§ EXCERPTED PASSAGE:
>> begin

The books suggested are simply a few of the many resources available.

Annotated Bibliography

by Susan Kraus, M.S.W.

Sometimes the best way to find what book works best for your situation is to check out descriptions and reviews on Amazon, or spend a few hours at a local bookstore looking at all the titles in the divorce, custody issues, mediation and 'parenting after divorce' sections… and then picking a few that make you want to read more. There is no particular order to the bibliography, just a list of what we have found helpful or books our clients have said they really appreciated. We welcome your suggestions of other books or resources that have been helpful for you.

Mediation and Divorce
  • No-Fight Divorce: Spend Less Money, Save Time and Avoid Conflict Using Mediation by Brett McWorter Sember, J.D., McGraw Hill, 2006. Emphasizes making informed choices about mediation, finding a mediator who is a good match, developing parenting plans that work for your family and your circumstances, dividing assets respectfully. Examples and descriptions illustrate process. Good primer on mediation.
  • A Guide to Divorce Mediation: How to Reach a Fair, Legal Settlement at a Fraction of the Cost by Gary Friedman, J.D. Workman Publishing, 1995. Deciding on mediation, choosing a mediator, and then twelve chapters illustrating divorce and custody issues with specific cases. Readable, with actual dialogue exchanges, it gives a realistic picture of the mediation process and what can impact success or failure.
  • The Unofficial Guide to Getting a Divorce, 2nd Edition by Russell Wild and Susan Ellis, John Wiley & Sons, Inc. 2005. Assumes a legal process will be involved (discovery, interrogatories, depositions, etc.) so if mediation does not succeed, then this may be your next resource. Starts with making the decision to divorce, moves through the legal steps to aftermath and post-divorce issues. Written by a financial planner and litigation attorney who were married for 22 years, divorced... and then managed to write a book together. So, exactly why couldn't they manage to work it out if they could collaborate enough to co-author a book?
  • Getting Divorced Without Ruining Your Life by Sam Margulies, PhD, J.D. Simon and Schuster, 2001. Rational and pragmatic guidance regardless of gender from an experienced attorney and mediator. A comprehensive, common sense guide that emphasizes long-term goals vs. short-term wins. Good at clarifying priorities when you are so hurt and angry you can't think straight.
  • A Man's Guide to a Civilized Divorce: How to Divorce with Grace, a Little Class and a Lot of Common Sense by Sam Margulies, PhD, J.D. Rodale Books, 2004. From the initial decision to post-divorce communication, this is a top pick. Covers negotiation skills, dads and kids, budgets, parenting plans, asset division... but the tone sets it apart. Mature, rational, compassionate, the author helps readers clarify priorities and then strategically work to achieve them. SO much better than those so-called guides for either men or women that tell you how to screw your ex and thus 'win' at divorce.

>> end

§ SUPPLIED INFORMATION:
>> begin

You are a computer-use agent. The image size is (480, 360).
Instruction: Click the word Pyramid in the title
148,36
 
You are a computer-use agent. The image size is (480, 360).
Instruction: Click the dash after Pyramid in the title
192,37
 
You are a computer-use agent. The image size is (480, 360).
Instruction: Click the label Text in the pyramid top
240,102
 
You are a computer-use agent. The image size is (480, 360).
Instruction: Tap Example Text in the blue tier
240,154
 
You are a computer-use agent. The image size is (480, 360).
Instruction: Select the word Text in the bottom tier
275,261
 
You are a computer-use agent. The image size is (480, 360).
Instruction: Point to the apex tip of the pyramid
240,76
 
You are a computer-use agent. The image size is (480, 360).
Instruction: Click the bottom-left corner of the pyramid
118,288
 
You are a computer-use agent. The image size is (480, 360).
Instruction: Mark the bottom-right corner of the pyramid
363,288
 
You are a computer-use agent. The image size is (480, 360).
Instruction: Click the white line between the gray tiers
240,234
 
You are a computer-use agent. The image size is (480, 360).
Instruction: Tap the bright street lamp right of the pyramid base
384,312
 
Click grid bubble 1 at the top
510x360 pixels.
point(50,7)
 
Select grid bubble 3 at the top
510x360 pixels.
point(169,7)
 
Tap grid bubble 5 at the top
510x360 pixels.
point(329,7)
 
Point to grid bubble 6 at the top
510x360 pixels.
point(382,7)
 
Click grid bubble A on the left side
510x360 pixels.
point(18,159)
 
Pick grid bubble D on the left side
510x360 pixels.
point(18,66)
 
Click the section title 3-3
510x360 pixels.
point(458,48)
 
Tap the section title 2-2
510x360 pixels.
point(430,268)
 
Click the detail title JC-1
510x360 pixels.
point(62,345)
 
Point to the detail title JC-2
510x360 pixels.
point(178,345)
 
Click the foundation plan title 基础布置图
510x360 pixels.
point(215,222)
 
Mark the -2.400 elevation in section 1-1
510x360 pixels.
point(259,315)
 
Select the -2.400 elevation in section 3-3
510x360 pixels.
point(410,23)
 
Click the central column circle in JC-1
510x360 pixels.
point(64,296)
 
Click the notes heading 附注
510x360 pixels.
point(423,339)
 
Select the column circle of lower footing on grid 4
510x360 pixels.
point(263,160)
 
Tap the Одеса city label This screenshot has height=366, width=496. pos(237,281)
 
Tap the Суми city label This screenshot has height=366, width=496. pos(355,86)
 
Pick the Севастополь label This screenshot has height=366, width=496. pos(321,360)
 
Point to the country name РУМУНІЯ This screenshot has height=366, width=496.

>> end

§ TASK TO COMPLETE: Update the annotated bibliography, starting with "Annotated Bibliography" and going on through "helpful for you.", replacing "bookstore" with "library".

§ EXPECTED ANSWER:
Annotated Bibliography

by Susan Kraus, M.S.W.

Sometimes the best way to find what book works best for your situation is to check out descriptions and reviews on Amazon, or spend a few hours at a local library looking at all the titles in the divorce, custody issues, mediation and 'parenting after divorce' sections… and then picking a few that make you want to read more. There is no particular order to the bibliography, just a list of what we have found helpful or books our clients have said they really appreciated. We welcome your suggestions of other books or resources that have been helpful for you.